THE RECORDS:
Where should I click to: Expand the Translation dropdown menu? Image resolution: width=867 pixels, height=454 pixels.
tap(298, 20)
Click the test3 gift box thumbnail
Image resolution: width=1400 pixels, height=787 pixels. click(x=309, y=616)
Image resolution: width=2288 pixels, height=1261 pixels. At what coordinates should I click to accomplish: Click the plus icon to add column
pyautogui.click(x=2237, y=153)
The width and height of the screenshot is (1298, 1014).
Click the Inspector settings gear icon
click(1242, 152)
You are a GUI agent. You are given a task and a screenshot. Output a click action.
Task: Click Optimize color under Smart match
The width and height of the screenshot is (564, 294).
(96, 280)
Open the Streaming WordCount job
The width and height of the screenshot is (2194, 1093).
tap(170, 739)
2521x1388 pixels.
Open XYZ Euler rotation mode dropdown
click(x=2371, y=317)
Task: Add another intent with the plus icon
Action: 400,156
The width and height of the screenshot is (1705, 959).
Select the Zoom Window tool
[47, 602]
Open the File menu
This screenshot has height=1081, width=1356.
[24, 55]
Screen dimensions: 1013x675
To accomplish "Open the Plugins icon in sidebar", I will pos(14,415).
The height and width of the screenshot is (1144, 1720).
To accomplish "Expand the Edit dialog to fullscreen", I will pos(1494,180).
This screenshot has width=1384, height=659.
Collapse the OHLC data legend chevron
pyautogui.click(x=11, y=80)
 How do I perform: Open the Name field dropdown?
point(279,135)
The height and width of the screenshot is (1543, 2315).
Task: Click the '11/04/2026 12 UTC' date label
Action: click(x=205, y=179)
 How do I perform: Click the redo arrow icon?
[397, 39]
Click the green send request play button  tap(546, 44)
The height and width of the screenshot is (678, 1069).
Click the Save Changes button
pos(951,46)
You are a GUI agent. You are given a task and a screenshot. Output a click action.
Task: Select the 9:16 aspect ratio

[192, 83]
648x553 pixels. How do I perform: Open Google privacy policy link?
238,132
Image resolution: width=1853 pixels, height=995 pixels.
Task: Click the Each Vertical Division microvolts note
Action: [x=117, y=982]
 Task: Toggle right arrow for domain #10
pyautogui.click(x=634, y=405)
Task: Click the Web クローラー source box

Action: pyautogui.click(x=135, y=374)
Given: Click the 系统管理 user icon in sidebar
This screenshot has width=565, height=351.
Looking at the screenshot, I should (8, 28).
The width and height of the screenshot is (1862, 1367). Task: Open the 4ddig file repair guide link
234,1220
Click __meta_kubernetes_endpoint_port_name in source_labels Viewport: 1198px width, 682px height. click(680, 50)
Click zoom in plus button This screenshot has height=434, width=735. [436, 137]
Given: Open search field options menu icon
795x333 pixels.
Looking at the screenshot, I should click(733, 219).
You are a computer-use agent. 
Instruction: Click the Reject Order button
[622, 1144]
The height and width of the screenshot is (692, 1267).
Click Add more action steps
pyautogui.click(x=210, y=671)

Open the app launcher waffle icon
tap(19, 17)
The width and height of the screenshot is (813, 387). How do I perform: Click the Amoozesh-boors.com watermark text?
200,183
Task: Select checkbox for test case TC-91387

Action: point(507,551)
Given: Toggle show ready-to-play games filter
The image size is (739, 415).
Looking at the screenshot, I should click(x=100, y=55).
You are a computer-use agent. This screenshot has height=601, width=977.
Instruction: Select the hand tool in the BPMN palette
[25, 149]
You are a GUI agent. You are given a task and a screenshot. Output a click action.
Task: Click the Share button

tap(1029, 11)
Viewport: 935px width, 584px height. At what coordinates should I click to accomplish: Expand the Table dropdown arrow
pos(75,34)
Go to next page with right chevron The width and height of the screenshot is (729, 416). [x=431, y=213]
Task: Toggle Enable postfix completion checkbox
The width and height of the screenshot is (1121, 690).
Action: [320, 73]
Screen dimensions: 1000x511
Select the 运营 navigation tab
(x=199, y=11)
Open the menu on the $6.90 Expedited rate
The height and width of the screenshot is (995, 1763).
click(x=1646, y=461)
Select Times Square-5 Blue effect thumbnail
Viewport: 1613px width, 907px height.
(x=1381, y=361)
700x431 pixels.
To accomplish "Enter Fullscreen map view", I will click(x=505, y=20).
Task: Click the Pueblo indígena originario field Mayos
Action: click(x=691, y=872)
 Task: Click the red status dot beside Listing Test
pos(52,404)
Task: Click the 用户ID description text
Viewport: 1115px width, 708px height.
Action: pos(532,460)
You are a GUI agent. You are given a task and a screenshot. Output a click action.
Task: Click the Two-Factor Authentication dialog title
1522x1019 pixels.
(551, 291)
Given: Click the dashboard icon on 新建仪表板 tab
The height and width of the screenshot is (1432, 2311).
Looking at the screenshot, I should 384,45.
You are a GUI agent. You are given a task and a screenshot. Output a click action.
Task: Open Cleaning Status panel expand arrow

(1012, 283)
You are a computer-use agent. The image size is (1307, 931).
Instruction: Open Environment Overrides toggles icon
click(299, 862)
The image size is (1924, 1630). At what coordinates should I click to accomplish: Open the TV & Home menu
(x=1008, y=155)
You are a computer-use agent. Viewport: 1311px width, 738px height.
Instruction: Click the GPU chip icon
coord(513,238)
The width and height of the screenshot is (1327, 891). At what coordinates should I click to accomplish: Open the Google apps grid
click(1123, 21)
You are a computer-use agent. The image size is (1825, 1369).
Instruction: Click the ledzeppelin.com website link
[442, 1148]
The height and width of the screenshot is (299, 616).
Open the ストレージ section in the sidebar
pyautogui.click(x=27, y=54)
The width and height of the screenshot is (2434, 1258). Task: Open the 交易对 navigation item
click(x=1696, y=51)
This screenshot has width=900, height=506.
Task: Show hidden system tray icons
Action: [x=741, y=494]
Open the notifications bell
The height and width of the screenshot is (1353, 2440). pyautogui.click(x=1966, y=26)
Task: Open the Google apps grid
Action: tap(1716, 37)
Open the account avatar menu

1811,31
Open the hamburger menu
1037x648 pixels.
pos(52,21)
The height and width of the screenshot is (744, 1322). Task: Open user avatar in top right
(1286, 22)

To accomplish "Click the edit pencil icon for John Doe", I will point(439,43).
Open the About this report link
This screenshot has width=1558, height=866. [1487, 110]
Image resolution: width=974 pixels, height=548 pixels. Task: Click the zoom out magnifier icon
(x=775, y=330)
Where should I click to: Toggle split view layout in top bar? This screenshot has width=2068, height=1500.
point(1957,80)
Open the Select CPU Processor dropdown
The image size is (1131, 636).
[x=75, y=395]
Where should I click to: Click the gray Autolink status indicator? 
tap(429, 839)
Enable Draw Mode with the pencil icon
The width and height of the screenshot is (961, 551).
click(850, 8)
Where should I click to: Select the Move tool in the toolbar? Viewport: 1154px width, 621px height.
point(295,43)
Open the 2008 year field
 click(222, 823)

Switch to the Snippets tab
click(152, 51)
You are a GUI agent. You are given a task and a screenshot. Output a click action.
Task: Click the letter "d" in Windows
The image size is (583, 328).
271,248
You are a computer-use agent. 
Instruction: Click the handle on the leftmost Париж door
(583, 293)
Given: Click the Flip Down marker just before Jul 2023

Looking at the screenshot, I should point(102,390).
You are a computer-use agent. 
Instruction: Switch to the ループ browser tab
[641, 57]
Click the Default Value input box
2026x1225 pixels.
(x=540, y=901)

WHAT TO DO: Copy down the entries exactly, leaving out no line.

SOLUTION TO THIS TASK:
Where should I click to: Expand the Translation dropdown menu? Image resolution: width=867 pixels, height=454 pixels.
tap(298, 20)
Click the test3 gift box thumbnail
Image resolution: width=1400 pixels, height=787 pixels. click(x=309, y=616)
Image resolution: width=2288 pixels, height=1261 pixels. At what coordinates should I click to accomplish: Click the plus icon to add column
pyautogui.click(x=2237, y=153)
The width and height of the screenshot is (1298, 1014).
Click the Inspector settings gear icon
click(1242, 152)
You are a GUI agent. You are given a task and a screenshot. Output a click action.
Task: Click Optimize color under Smart match
The width and height of the screenshot is (564, 294).
(96, 280)
Open the Streaming WordCount job
The width and height of the screenshot is (2194, 1093).
tap(170, 739)
2521x1388 pixels.
Open XYZ Euler rotation mode dropdown
click(x=2371, y=317)
Task: Add another intent with the plus icon
Action: 400,156
The width and height of the screenshot is (1705, 959).
Select the Zoom Window tool
[47, 602]
Open the File menu
This screenshot has height=1081, width=1356.
[24, 55]
Screen dimensions: 1013x675
To accomplish "Open the Plugins icon in sidebar", I will pos(14,415).
The height and width of the screenshot is (1144, 1720).
To accomplish "Expand the Edit dialog to fullscreen", I will pos(1494,180).
This screenshot has width=1384, height=659.
Collapse the OHLC data legend chevron
pyautogui.click(x=11, y=80)
 How do I perform: Open the Name field dropdown?
point(279,135)
The height and width of the screenshot is (1543, 2315).
Task: Click the '11/04/2026 12 UTC' date label
Action: click(x=205, y=179)
 How do I perform: Click the redo arrow icon?
[397, 39]
Click the green send request play button  tap(546, 44)
The height and width of the screenshot is (678, 1069).
Click the Save Changes button
pos(951,46)
You are a GUI agent. You are given a task and a screenshot. Output a click action.
Task: Select the 9:16 aspect ratio

[192, 83]
648x553 pixels. How do I perform: Open Google privacy policy link?
238,132
Image resolution: width=1853 pixels, height=995 pixels.
Task: Click the Each Vertical Division microvolts note
Action: [x=117, y=982]
 Task: Toggle right arrow for domain #10
pyautogui.click(x=634, y=405)
Task: Click the Web クローラー source box

Action: pyautogui.click(x=135, y=374)
Given: Click the 系统管理 user icon in sidebar
This screenshot has width=565, height=351.
Looking at the screenshot, I should (8, 28).
The width and height of the screenshot is (1862, 1367). Task: Open the 4ddig file repair guide link
234,1220
Click __meta_kubernetes_endpoint_port_name in source_labels Viewport: 1198px width, 682px height. click(680, 50)
Click zoom in plus button This screenshot has height=434, width=735. [436, 137]
Given: Open search field options menu icon
795x333 pixels.
Looking at the screenshot, I should click(733, 219).
You are a computer-use agent. 
Instruction: Click the Reject Order button
[622, 1144]
The height and width of the screenshot is (692, 1267).
Click Add more action steps
pyautogui.click(x=210, y=671)

Open the app launcher waffle icon
tap(19, 17)
The width and height of the screenshot is (813, 387). How do I perform: Click the Amoozesh-boors.com watermark text?
200,183
Task: Select checkbox for test case TC-91387

Action: point(507,551)
Given: Toggle show ready-to-play games filter
The image size is (739, 415).
Looking at the screenshot, I should click(x=100, y=55).
You are a computer-use agent. This screenshot has height=601, width=977.
Instruction: Select the hand tool in the BPMN palette
[25, 149]
You are a GUI agent. You are given a task and a screenshot. Output a click action.
Task: Click the Share button

tap(1029, 11)
Viewport: 935px width, 584px height. At what coordinates should I click to accomplish: Expand the Table dropdown arrow
pos(75,34)
Go to next page with right chevron The width and height of the screenshot is (729, 416). [x=431, y=213]
Task: Toggle Enable postfix completion checkbox
The width and height of the screenshot is (1121, 690).
Action: [320, 73]
Screen dimensions: 1000x511
Select the 运营 navigation tab
(x=199, y=11)
Open the menu on the $6.90 Expedited rate
The height and width of the screenshot is (995, 1763).
click(x=1646, y=461)
Select Times Square-5 Blue effect thumbnail
Viewport: 1613px width, 907px height.
(x=1381, y=361)
700x431 pixels.
To accomplish "Enter Fullscreen map view", I will click(x=505, y=20).
Task: Click the Pueblo indígena originario field Mayos
Action: click(x=691, y=872)
 Task: Click the red status dot beside Listing Test
pos(52,404)
Task: Click the 用户ID description text
Viewport: 1115px width, 708px height.
Action: pos(532,460)
You are a GUI agent. You are given a task and a screenshot. Output a click action.
Task: Click the Two-Factor Authentication dialog title
1522x1019 pixels.
(551, 291)
Given: Click the dashboard icon on 新建仪表板 tab
The height and width of the screenshot is (1432, 2311).
Looking at the screenshot, I should 384,45.
You are a GUI agent. You are given a task and a screenshot. Output a click action.
Task: Open Cleaning Status panel expand arrow

(1012, 283)
You are a computer-use agent. The image size is (1307, 931).
Instruction: Open Environment Overrides toggles icon
click(299, 862)
The image size is (1924, 1630). At what coordinates should I click to accomplish: Open the TV & Home menu
(x=1008, y=155)
You are a computer-use agent. Viewport: 1311px width, 738px height.
Instruction: Click the GPU chip icon
coord(513,238)
The width and height of the screenshot is (1327, 891). At what coordinates should I click to accomplish: Open the Google apps grid
click(1123, 21)
You are a computer-use agent. The image size is (1825, 1369).
Instruction: Click the ledzeppelin.com website link
[442, 1148]
The height and width of the screenshot is (299, 616).
Open the ストレージ section in the sidebar
pyautogui.click(x=27, y=54)
The width and height of the screenshot is (2434, 1258). Task: Open the 交易对 navigation item
click(x=1696, y=51)
This screenshot has width=900, height=506.
Task: Show hidden system tray icons
Action: [x=741, y=494]
Open the notifications bell
The height and width of the screenshot is (1353, 2440). pyautogui.click(x=1966, y=26)
Task: Open the Google apps grid
Action: tap(1716, 37)
Open the account avatar menu

1811,31
Open the hamburger menu
1037x648 pixels.
pos(52,21)
The height and width of the screenshot is (744, 1322). Task: Open user avatar in top right
(1286, 22)

To accomplish "Click the edit pencil icon for John Doe", I will point(439,43).
Open the About this report link
This screenshot has width=1558, height=866. [1487, 110]
Image resolution: width=974 pixels, height=548 pixels. Task: Click the zoom out magnifier icon
(x=775, y=330)
Where should I click to: Toggle split view layout in top bar? This screenshot has width=2068, height=1500.
point(1957,80)
Open the Select CPU Processor dropdown
The image size is (1131, 636).
[x=75, y=395]
Where should I click to: Click the gray Autolink status indicator? 
tap(429, 839)
Enable Draw Mode with the pencil icon
The width and height of the screenshot is (961, 551).
click(850, 8)
Where should I click to: Select the Move tool in the toolbar? Viewport: 1154px width, 621px height.
point(295,43)
Open the 2008 year field
 click(222, 823)

Switch to the Snippets tab
click(152, 51)
You are a GUI agent. You are given a task and a screenshot. Output a click action.
Task: Click the letter "d" in Windows
The image size is (583, 328).
271,248
You are a computer-use agent. 
Instruction: Click the handle on the leftmost Париж door
(583, 293)
Given: Click the Flip Down marker just before Jul 2023

Looking at the screenshot, I should point(102,390).
You are a computer-use agent. 
Instruction: Switch to the ループ browser tab
[641, 57]
Click the Default Value input box
2026x1225 pixels.
(x=540, y=901)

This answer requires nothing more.